Dynamics of market states and risk assessment
Hirdesh K. Pharasi, Eduard Seligman, Suchetana Sadhukhan, Parisa, Majari, and Thomas H.Seligman

TL;DR
This paper introduces a new method for identifying and analyzing market states based on correlation structures and transition dynamics, enhancing risk assessment and market visualization during the pre-COVID-19 period.
Contribution
It proposes modifications to market state classification criteria emphasizing transition matrix stability, and introduces a trajectory-based visualization of market dynamics in correlation space.
Findings
Significant results for SP 500 and Nikkei 225 markets (2006-2019)

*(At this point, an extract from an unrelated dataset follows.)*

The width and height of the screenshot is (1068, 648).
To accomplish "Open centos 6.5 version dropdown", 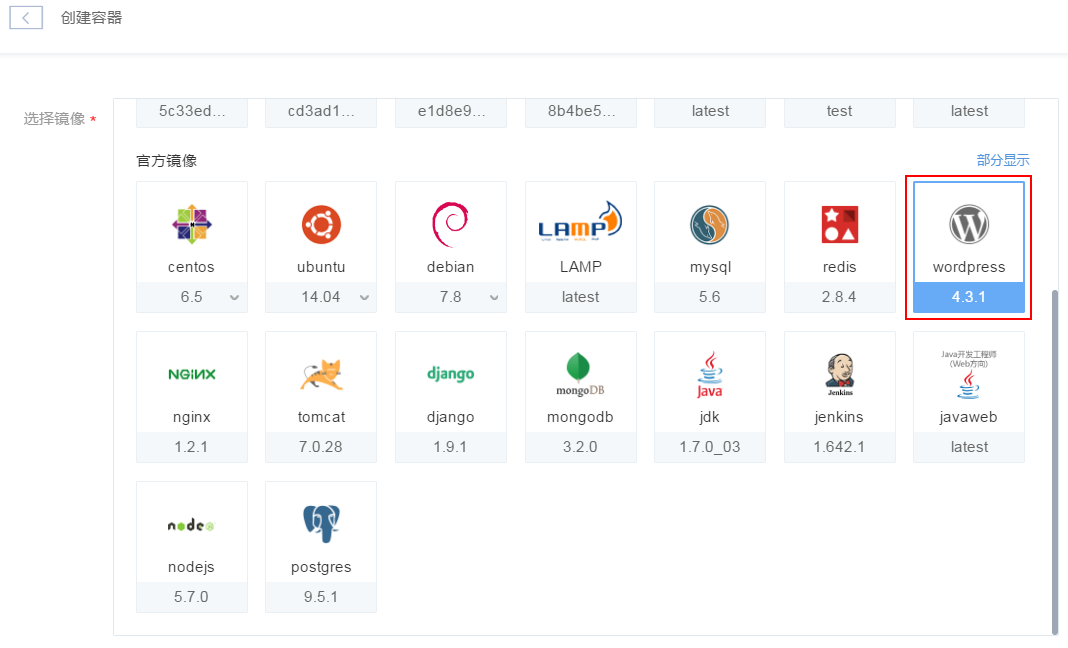I will pyautogui.click(x=234, y=297).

Improved risk assessment through dynamic market state analysis
Visualization of market trajectories in reduced dimensions
Abstract
Previous research explored various conditions of financial markets based on the similarity of correlation structures and classified as market states. We introduce modifications to previous selection criteria for these market states, mainly due to increased attention to the transition matrix between the states. Clustering and thus market states are fixed by the optimization of two parameters -- number of clusters and noise suppression, but in similar conditions, we give preference to the clustering which avoids large jumps in the transition matrix. We found statistically significant results applying this model to the SP 500 and Nikkei 225 markets for the pre-COVID-19 pandemic era (2006-2019). Retaining the epoch length of 20 trading days but reducing the shift of the epoch to a single trading day we are led to the concept of a trajectory of the market in the space of correlation…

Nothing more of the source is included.